*** Records for this task Section Begins ***

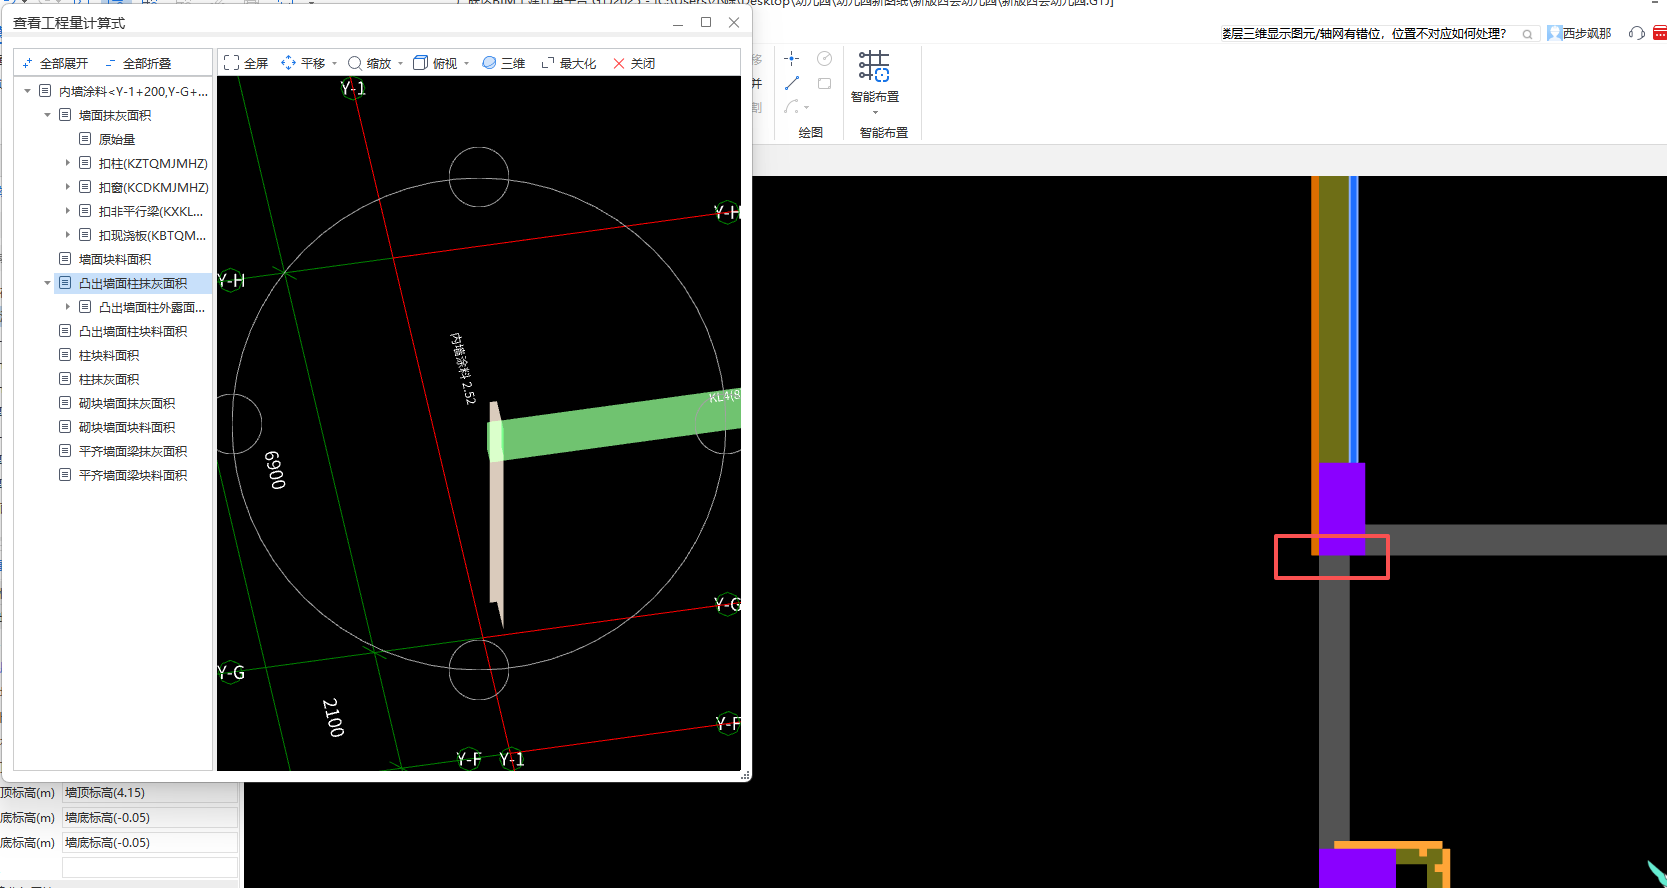The image size is (1667, 888).
Task: Switch to 三维 3D view
Action: tap(503, 63)
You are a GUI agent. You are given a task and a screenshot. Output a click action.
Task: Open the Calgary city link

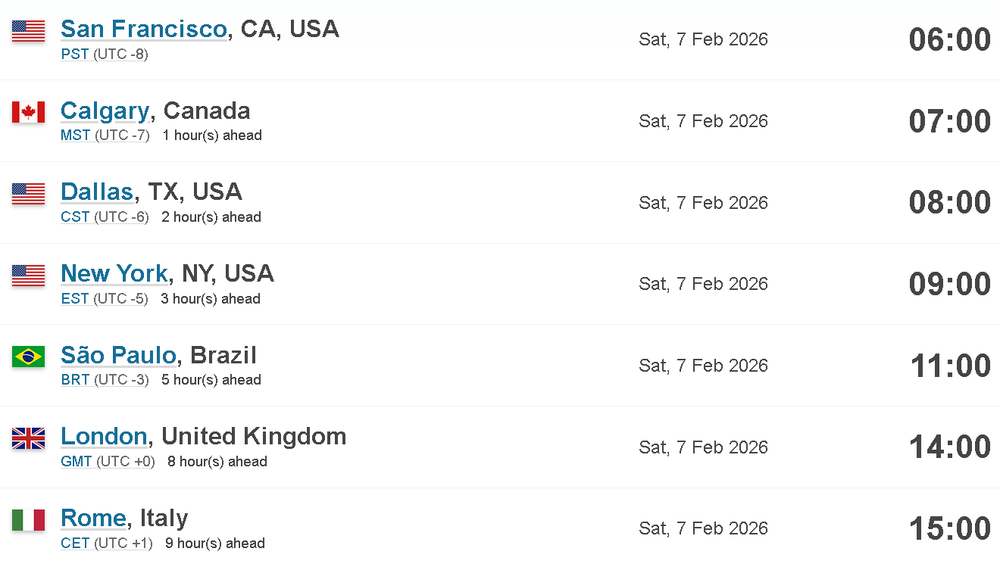(105, 111)
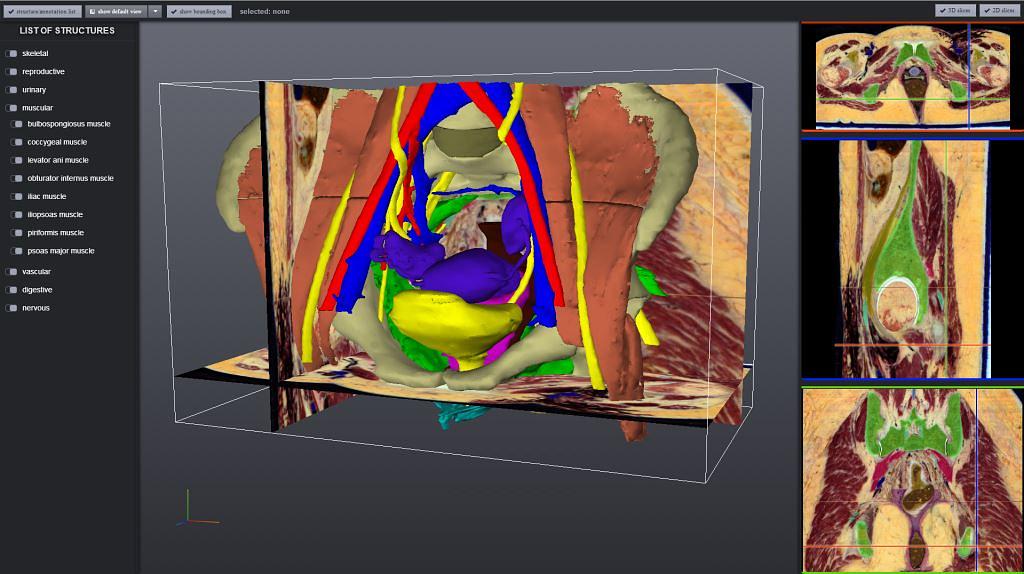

*** Records for this task Section Ends ***

• Try it: Please print exactly the lines running from the line with "You are a GUI" through the final line of the material, and nothing more. Keep pictures out.

• Task solution:
You are a GUI agent. You are given a task and a screenshot. Output a click action.
Task: Open the Calgary city link

(105, 111)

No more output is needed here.